The situation was aggravated in that corrupt captains pocketed much of the money given them to feed the Portuguese men dispatched east, starving them en route, depositing them on the shore of India or eastward in such a debilitated state that death soon followed. Setting aside the inhumanity of such actions, it was an unconscionable waste of the most precious resource Portugal had to give – her young men. The essential Portuguese fortress of Malacca in the Moluccas, always precariously held, was never manned by more than 600 Portuguese, and usually held as few as 200 men, yet it was the linchpin that kept the spice empire together. There was no greater failure on the part of Manuel and his son, John III, than properly to manage the gift they had been given by the lives of Portuguese seamen. Nevertheless, so many young men left Portugal to seek fortune in Asia that vast tracks of land were abandoned and towns were reported denuded of population. Agricultural production fell and a portion of the new wealth was required to buy grain to feed the swelling populace of Lisbon.
Few women emigrated, and cohabitation and marriage with the indigenous peoples was officially tolerated, even encouraged.
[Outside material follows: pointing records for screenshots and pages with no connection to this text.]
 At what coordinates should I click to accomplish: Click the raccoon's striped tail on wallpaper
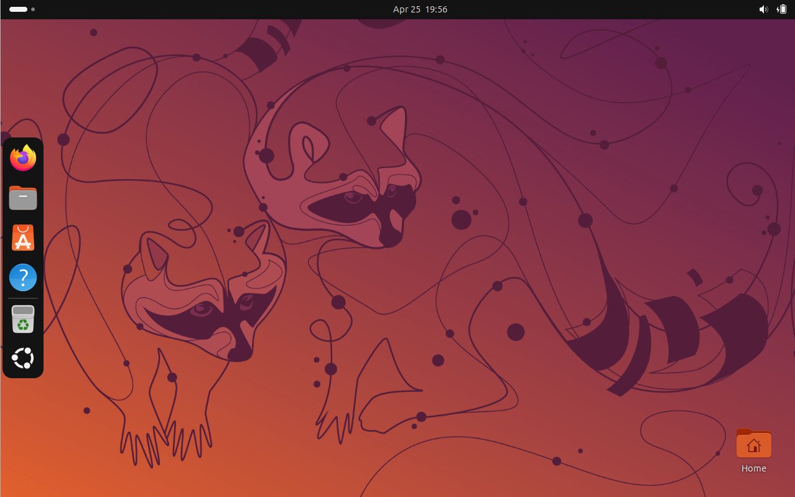pos(672,330)
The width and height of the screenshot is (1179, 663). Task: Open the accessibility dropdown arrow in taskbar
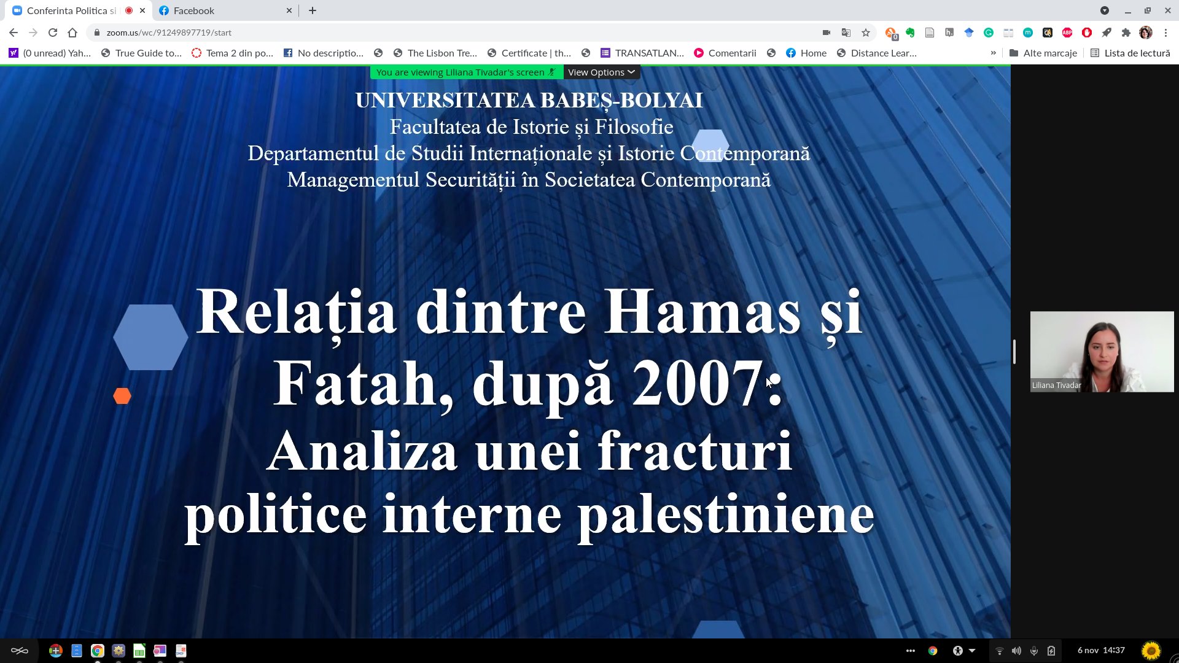pos(972,651)
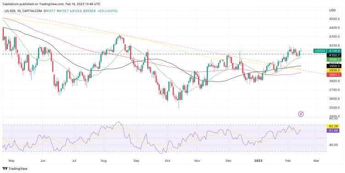
Task: Select the green 4138.9 current price label
Action: 334,51
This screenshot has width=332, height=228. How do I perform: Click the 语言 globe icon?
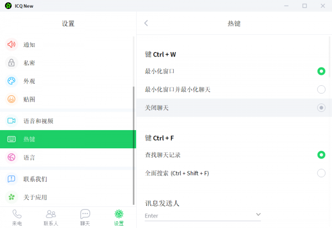11,158
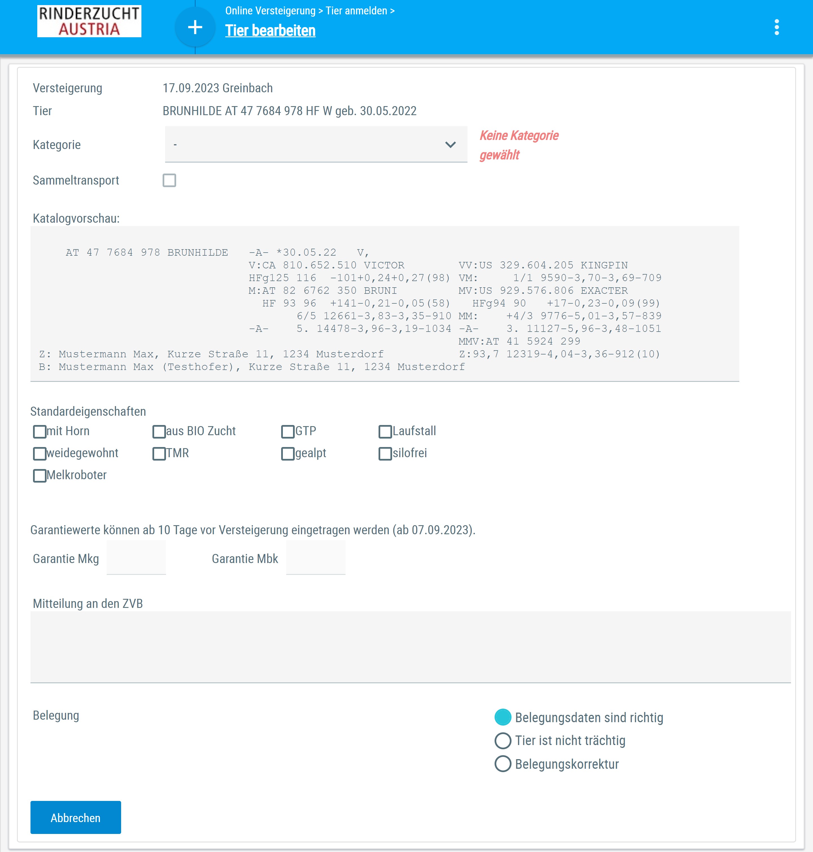Expand the Kategorie dropdown chevron

pos(450,145)
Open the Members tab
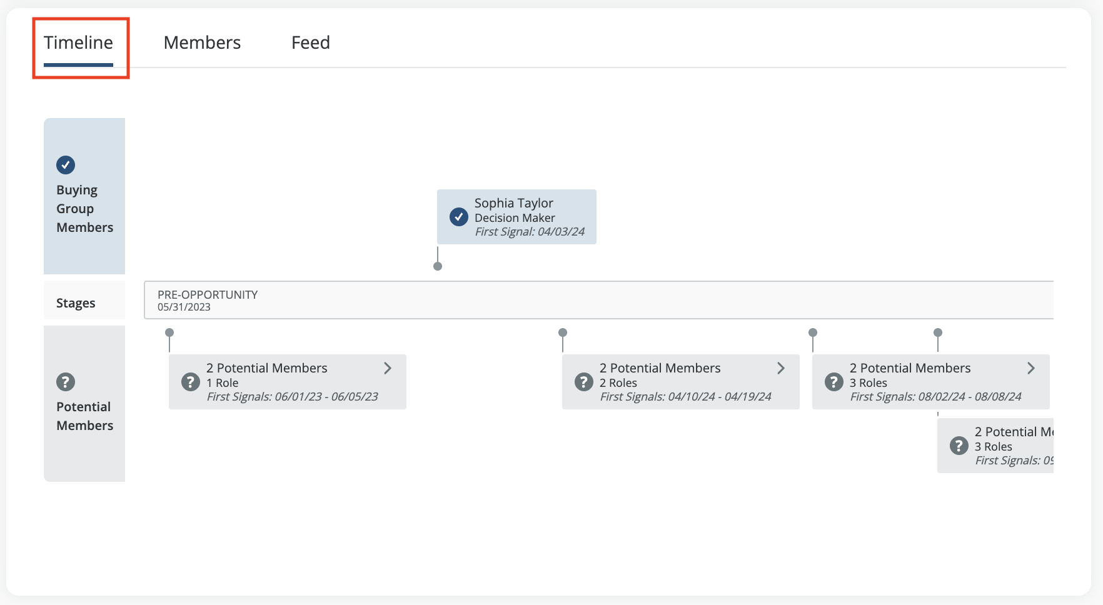The image size is (1103, 605). click(202, 43)
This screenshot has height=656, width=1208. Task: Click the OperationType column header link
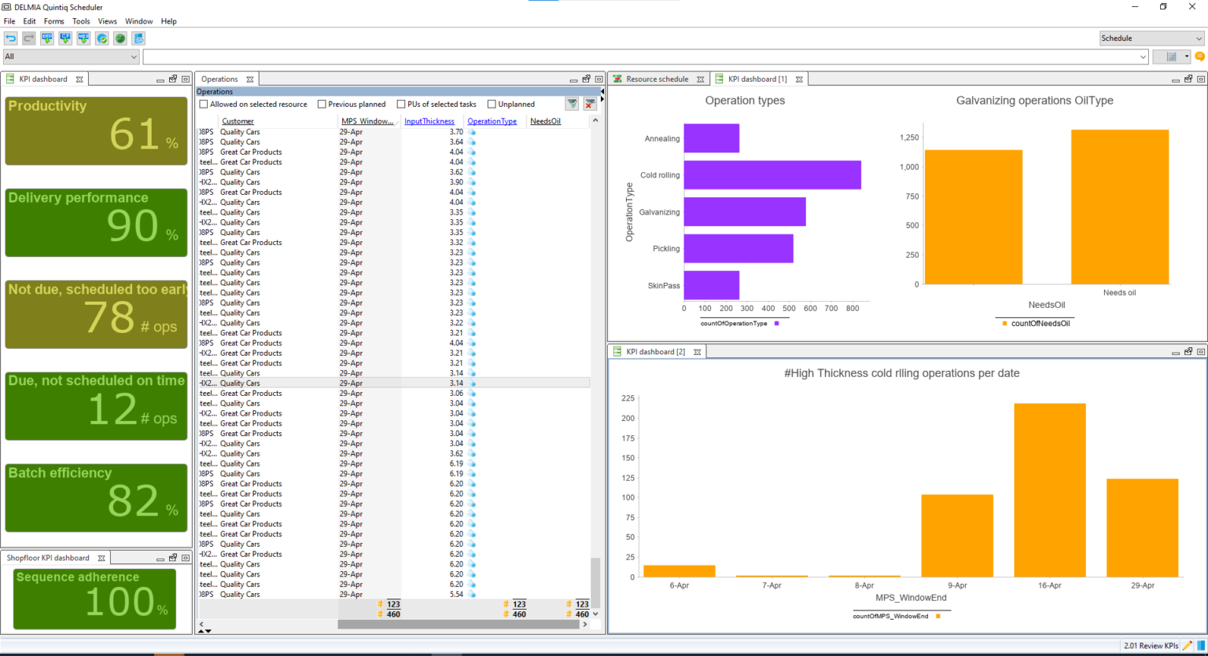tap(492, 121)
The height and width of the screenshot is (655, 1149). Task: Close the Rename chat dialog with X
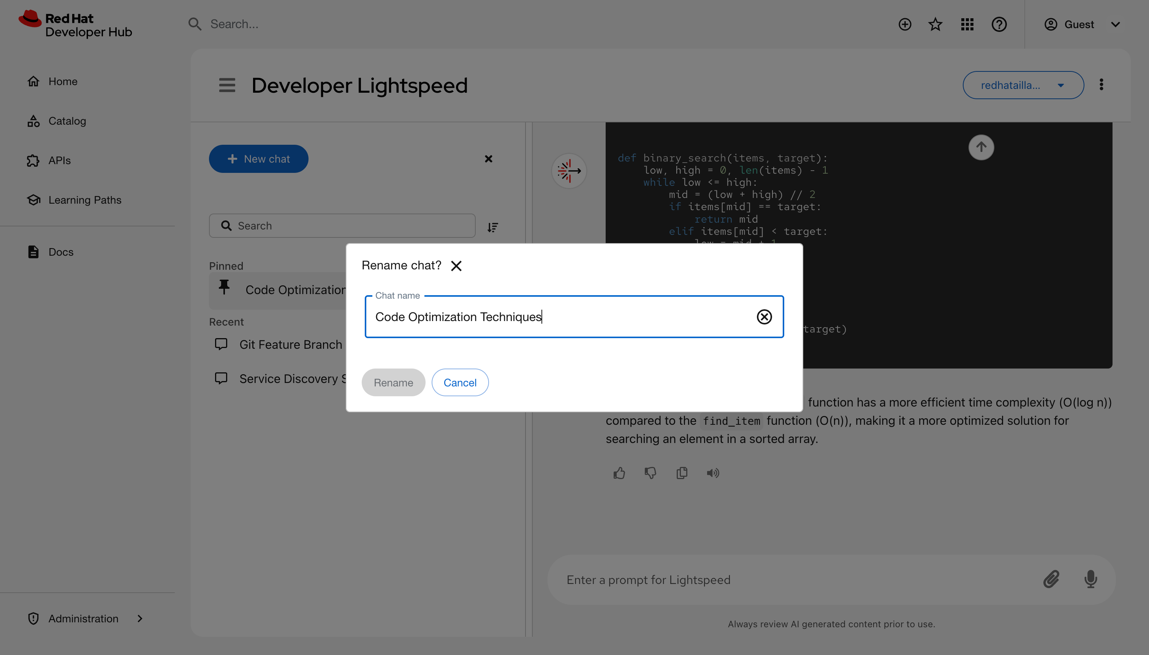(x=456, y=266)
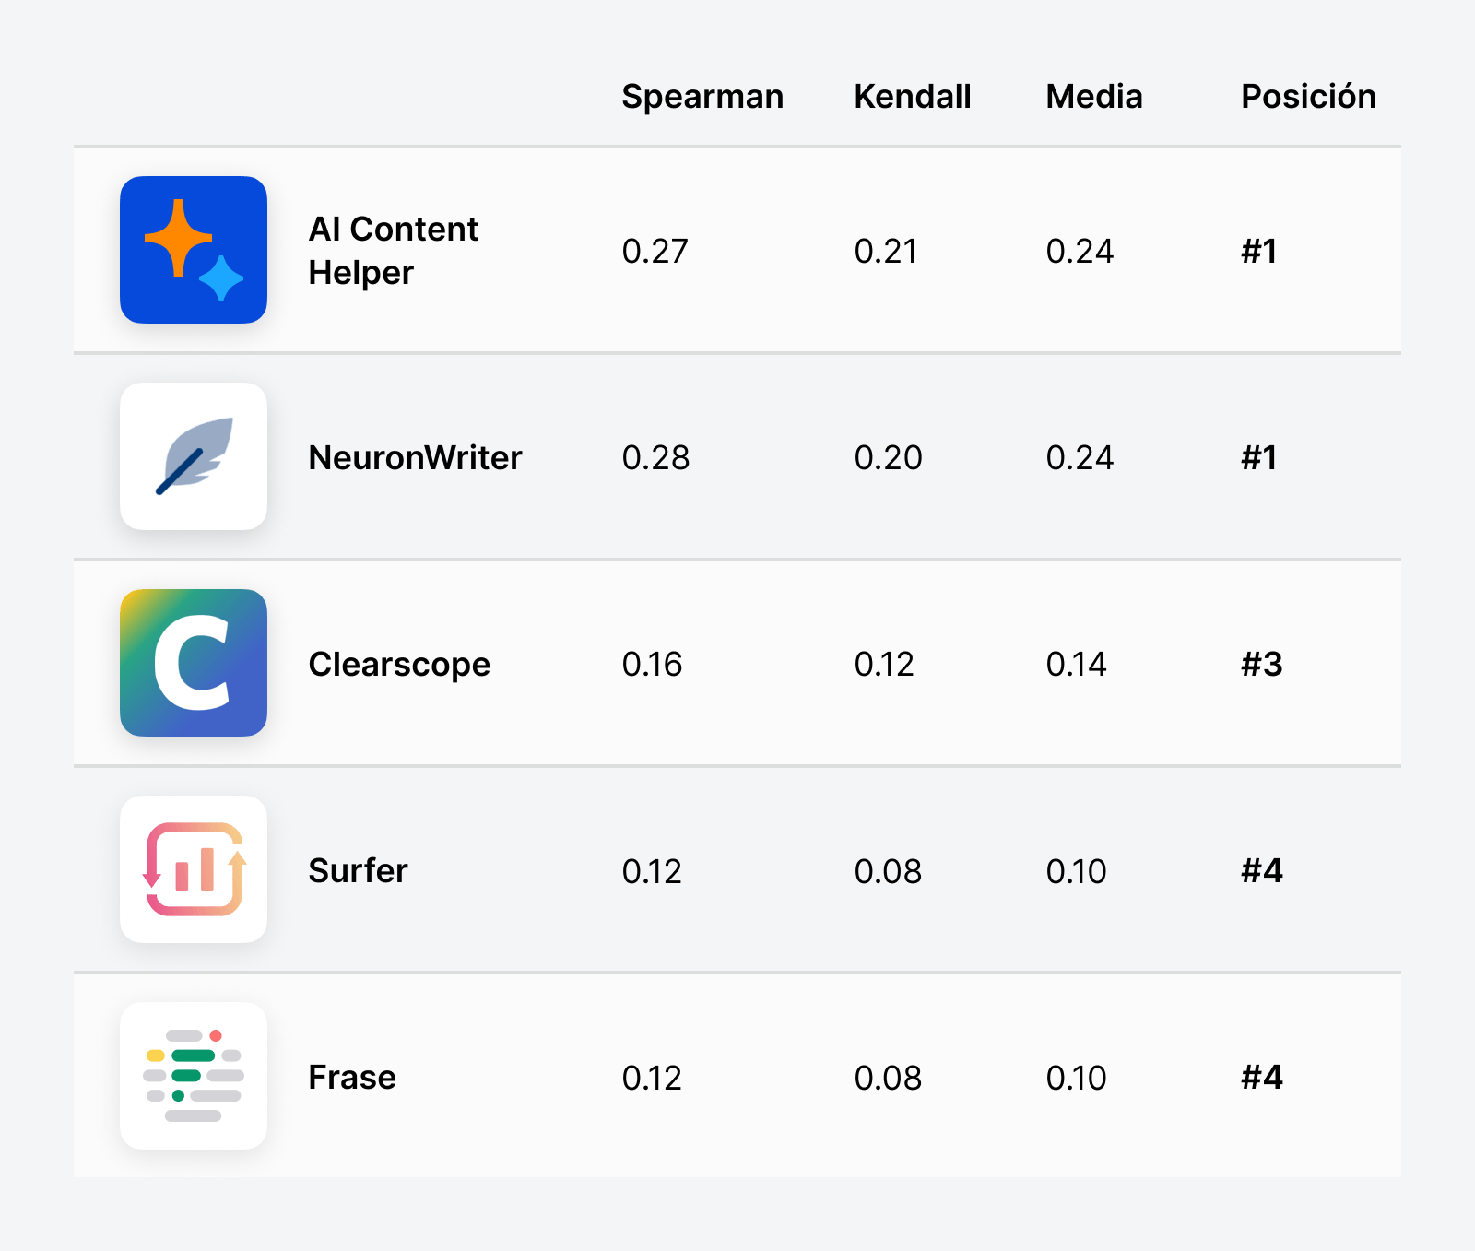Viewport: 1475px width, 1251px height.
Task: Click Clearscope's Media value 0.14
Action: click(1076, 664)
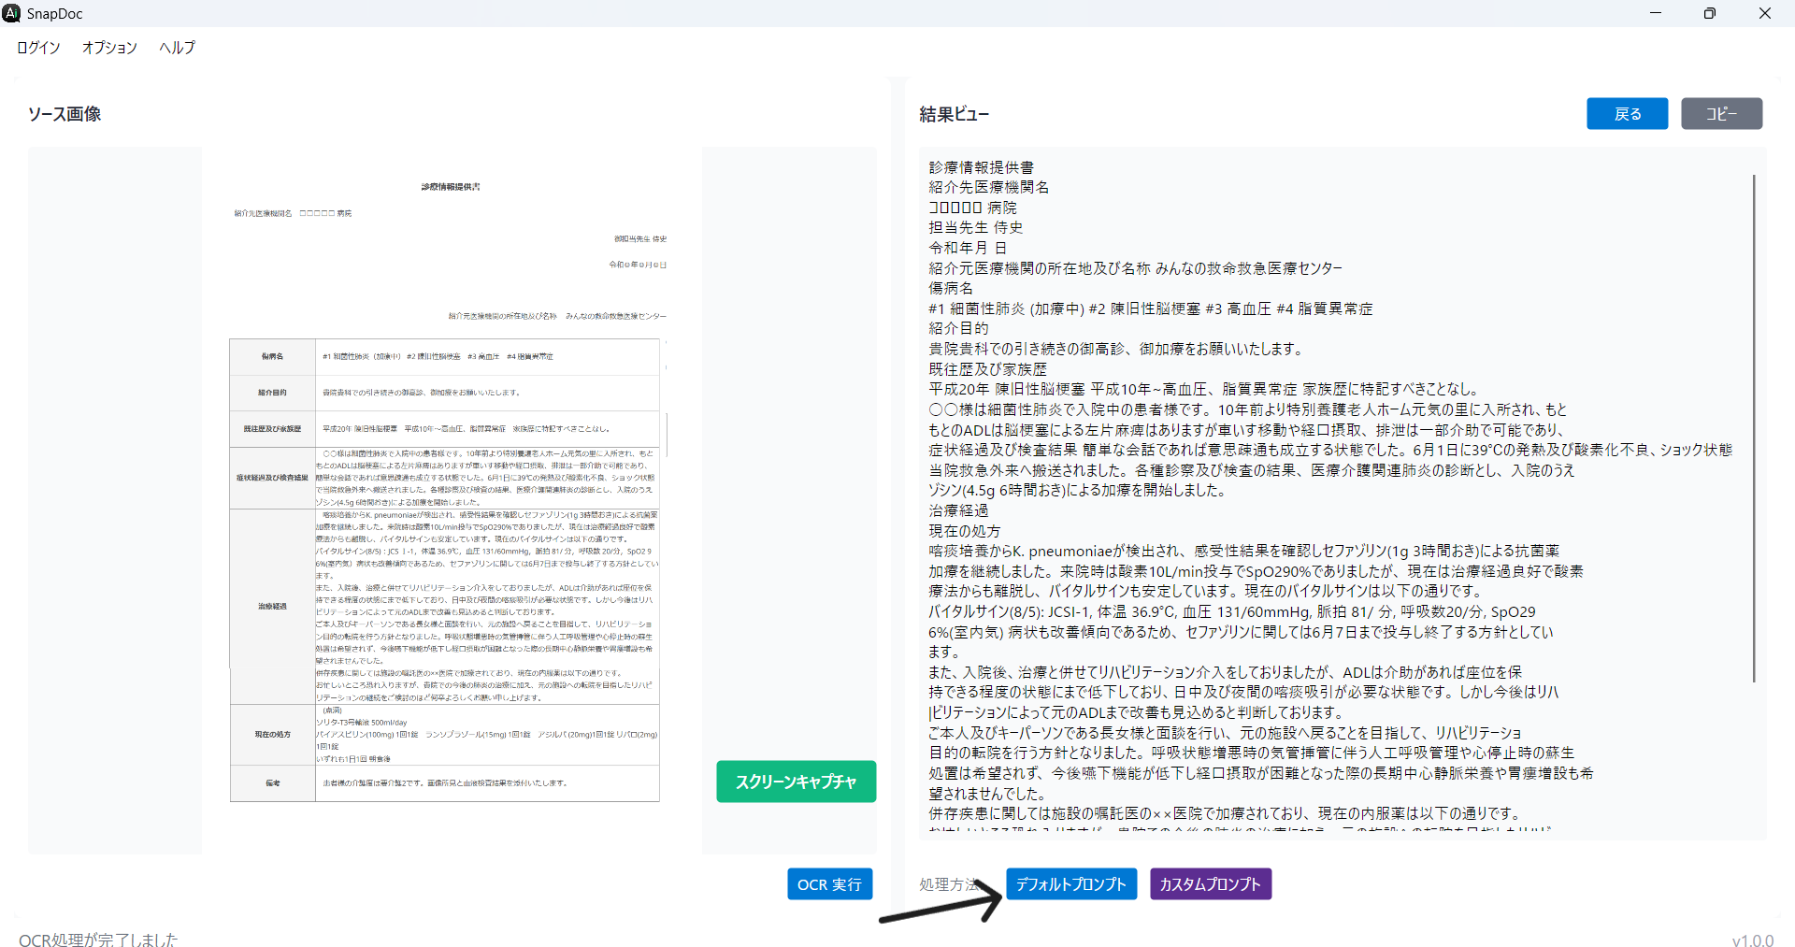
Task: Open the オプション menu
Action: click(x=109, y=48)
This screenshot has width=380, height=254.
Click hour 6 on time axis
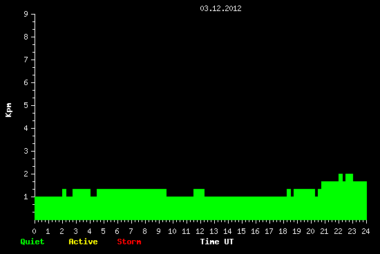(117, 231)
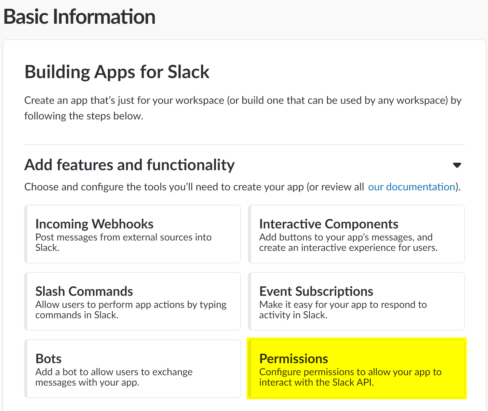
Task: Open the highlighted Permissions card
Action: [357, 368]
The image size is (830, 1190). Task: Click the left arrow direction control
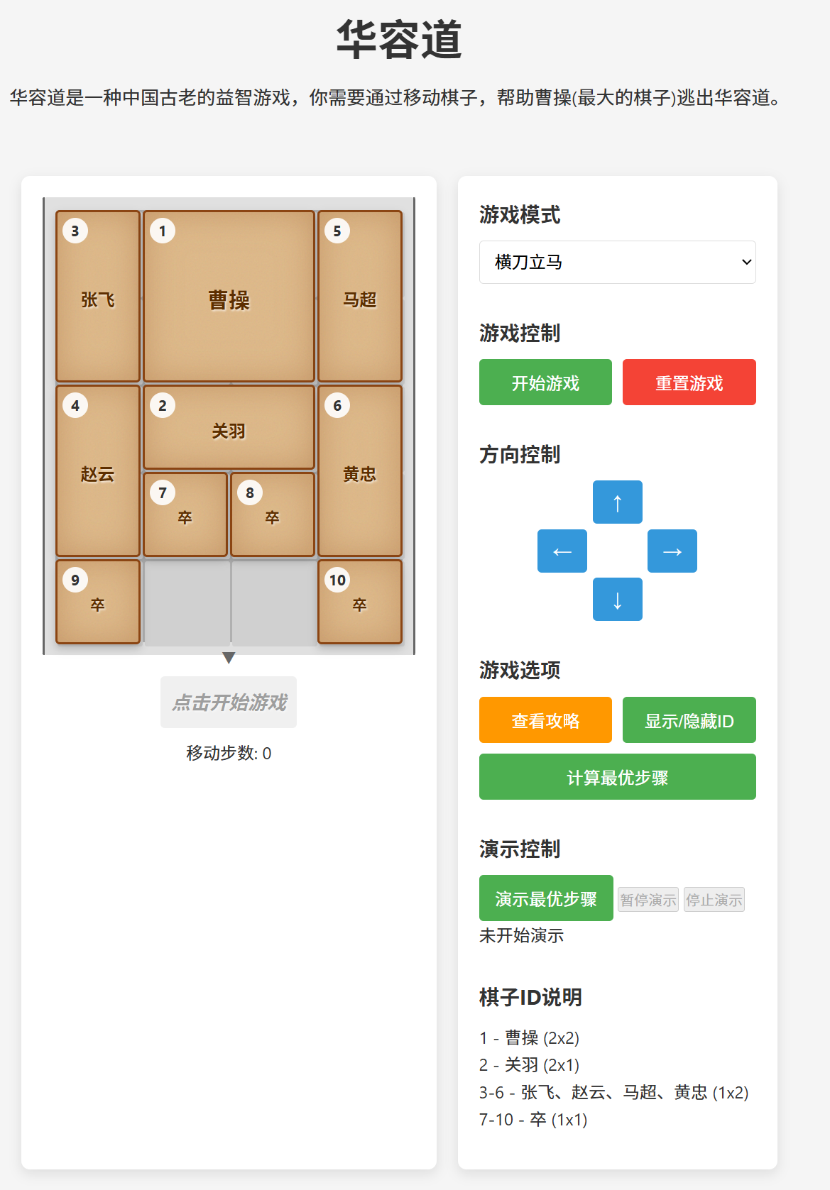[562, 551]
The children of these relationships were accepted into the civil service and armed forces of the Portuguese. Still, it is estimated there were never more than 10,000 able-bodied Portuguese and Eurasians available for service in the East at any one time. The Portuguese fleet that sustained the empire never numbered more than 300. In the East the great carracks of 1,000 to 2,000 tons were manned largely by Eurasians and African slaves commanded by a handful of Portuguese officers and gunners.
From such a lofty height there was nowhere to go but down. The Portuguese were quickly overextended and vulnerable to outsiders. The Turks had great success against Portuguese shipping in the mid-sixteenth century; Molucca was frequently blockaded by fleets from Java; the Malays enjoyed frequent successes against the Portuguese, as did both Hindu and Muslim raiders along the west coast of India.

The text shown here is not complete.